By John Rosemond
Q.: My 10-year-old son is having a miserable experience at the two-week camp we sent him to. He says he hates it there, that the other kids don’t like him, and the counselor he was assigned to is mean. All this after just two days. He wants to come home. My instinct is to go get him, but my best friend says he’s manipulating me. What should we do?
A.: First, this is not apocalyptic. No matter what decision you make, your son’s future is not compromised. If you go and get him, he hasn’t beaten you at some mind game.
In other words, I would disagree with your friend. Your son’s not trying to manipulate you. He’s trying to get you to come get him and bring him home, and he’s being rather blatant about it. Manipulation is much more subtle than he’s capable of at this point in his life. Furthermore, I’m reasonably certain you can take his complaints at face value. He hates it there. The question becomes, “So what?”
If, on the other hand, you leave him there, he will not become catatonic and require confinement in a rubber room for the remainder of his life. He’ll get over it. In fact, if you ignore his complaints, or simply respond with “We made our decision when we wrote the check,” he will probably give up on his attempts to manipulate you (just kidding) and find some reason to make his camp experience more tolerable.
If I was in your shoes, I’d leave him there. But I’m a man, and men tend to have little sympathy for complaints of this sort, especially from their sons.
Q: Our 6-year-old says she’s afraid to go to sleep in her own bed, on her own. She wants one of us to stay in there with her until she falls asleep, which takes up to an hour. The further problem is she wakes up in the middle of the night screaming for us, and we have to sit with her again. This is getting old quick, not to mention we haven’t had a good night’s sleep in months. Your ideas?
A: I recently had the parents of a 4-year-old with the very same problem tell their daughter that they had talked to a doctor who told them that bedtime fears happen when a child isn’t getting enough sleep.
The fictional doctor prescribed a strict 6:30 bedtime until the child’s fears, including the screaming in the middle of the night, stopped for two straight weeks. At bedtime, the parents simply asked the girl, “Do you want us to stay with you?” If she said yes, then the two weeks started over the next day.

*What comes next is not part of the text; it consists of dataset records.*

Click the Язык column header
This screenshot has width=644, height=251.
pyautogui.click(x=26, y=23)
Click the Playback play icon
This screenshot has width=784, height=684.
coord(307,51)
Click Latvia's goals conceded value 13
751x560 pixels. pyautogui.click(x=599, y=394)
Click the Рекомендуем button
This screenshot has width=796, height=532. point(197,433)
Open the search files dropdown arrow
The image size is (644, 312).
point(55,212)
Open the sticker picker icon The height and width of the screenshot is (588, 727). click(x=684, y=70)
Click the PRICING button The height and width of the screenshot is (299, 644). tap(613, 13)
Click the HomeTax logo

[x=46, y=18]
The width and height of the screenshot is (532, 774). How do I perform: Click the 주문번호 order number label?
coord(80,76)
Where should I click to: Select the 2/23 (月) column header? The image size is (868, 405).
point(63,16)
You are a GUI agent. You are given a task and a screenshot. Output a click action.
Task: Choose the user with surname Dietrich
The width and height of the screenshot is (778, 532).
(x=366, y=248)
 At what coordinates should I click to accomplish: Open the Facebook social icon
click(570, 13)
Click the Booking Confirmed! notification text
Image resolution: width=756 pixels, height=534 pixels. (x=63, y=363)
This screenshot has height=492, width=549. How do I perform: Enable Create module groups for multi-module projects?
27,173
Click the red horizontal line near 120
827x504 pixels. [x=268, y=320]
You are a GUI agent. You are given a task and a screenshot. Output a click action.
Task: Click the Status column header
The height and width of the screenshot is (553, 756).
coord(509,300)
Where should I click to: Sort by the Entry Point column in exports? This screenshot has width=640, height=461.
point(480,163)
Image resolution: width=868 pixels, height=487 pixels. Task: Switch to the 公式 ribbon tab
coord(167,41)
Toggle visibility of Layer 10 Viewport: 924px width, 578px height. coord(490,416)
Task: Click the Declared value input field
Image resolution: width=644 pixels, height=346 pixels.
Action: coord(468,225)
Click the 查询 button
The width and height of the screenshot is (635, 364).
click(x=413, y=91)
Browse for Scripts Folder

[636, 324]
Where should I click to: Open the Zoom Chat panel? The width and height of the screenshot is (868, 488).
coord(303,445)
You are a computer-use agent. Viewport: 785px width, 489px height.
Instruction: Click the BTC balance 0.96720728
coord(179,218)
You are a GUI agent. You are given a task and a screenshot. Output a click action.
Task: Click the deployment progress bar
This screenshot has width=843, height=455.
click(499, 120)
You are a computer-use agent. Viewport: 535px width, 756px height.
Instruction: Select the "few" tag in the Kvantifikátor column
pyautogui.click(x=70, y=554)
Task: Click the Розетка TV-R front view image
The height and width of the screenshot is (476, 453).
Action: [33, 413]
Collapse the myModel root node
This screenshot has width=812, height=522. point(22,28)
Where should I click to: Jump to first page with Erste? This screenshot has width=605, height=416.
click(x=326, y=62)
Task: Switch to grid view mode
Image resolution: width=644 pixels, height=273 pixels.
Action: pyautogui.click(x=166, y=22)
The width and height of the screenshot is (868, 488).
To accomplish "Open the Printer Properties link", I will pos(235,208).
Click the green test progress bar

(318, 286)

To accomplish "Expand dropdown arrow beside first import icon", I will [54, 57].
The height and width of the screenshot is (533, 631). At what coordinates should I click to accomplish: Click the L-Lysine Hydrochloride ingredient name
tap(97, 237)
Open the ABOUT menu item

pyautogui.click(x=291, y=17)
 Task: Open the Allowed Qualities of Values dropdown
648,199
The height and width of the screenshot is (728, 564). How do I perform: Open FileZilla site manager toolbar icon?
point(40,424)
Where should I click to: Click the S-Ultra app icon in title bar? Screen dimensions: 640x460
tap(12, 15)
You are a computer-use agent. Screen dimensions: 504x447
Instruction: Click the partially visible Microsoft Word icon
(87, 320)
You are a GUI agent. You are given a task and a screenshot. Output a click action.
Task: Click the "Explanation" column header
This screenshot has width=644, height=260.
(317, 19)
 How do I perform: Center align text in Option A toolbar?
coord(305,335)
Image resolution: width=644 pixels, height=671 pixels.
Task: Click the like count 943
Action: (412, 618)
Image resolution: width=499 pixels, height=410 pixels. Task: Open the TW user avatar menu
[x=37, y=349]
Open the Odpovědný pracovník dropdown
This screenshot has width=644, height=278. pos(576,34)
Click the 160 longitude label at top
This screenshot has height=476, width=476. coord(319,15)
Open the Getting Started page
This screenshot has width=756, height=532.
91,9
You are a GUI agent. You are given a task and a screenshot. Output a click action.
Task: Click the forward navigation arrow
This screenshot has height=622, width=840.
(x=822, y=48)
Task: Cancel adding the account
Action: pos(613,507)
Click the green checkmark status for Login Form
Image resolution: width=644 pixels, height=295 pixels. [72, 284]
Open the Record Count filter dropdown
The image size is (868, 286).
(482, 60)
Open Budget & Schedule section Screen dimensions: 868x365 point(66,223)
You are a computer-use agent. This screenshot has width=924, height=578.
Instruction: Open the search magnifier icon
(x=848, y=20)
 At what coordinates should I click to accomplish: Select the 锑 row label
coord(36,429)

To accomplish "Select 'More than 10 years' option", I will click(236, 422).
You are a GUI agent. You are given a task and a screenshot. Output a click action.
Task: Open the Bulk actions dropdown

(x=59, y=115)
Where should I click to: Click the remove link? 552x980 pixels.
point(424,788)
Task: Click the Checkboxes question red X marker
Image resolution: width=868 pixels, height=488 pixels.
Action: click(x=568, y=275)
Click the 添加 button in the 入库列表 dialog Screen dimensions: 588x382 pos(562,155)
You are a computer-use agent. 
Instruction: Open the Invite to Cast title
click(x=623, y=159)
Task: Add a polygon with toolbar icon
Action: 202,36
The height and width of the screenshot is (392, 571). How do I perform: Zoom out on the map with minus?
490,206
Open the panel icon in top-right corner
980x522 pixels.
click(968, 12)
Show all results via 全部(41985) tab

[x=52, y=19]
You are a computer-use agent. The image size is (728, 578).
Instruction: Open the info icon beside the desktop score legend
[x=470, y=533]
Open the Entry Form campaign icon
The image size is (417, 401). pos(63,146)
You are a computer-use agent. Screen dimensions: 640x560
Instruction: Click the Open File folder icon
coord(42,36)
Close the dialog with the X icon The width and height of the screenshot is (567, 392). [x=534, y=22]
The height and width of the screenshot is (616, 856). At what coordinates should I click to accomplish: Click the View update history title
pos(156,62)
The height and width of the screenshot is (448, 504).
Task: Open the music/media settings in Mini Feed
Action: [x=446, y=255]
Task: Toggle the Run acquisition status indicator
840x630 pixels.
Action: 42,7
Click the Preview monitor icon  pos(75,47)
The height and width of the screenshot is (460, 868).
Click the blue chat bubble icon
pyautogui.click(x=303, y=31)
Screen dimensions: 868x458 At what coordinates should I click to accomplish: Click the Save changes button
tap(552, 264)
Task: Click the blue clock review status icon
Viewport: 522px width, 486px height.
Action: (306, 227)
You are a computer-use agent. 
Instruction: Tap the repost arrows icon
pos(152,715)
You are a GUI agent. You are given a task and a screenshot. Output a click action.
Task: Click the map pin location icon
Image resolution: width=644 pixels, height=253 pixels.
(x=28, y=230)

The parents later told me that it took three days for the child to realize that early bedtime was not worth having her parents stay with her while she fell asleep. At that point, she began proudly going to bed and off to sleep on her own.
It’s important to mention that I also told this little girl’s parents that they absolutely had to stop talking about the child’s fears. Asking questions like, “What are you afraid of?” and trying to reassure children that their fears are not real only makes matters worse. Why? Who knows?
Anyway, you might try the doctor’s solution on for size.
Family psychologist John Rosemond answers parents’ questions at www.rosemond.com.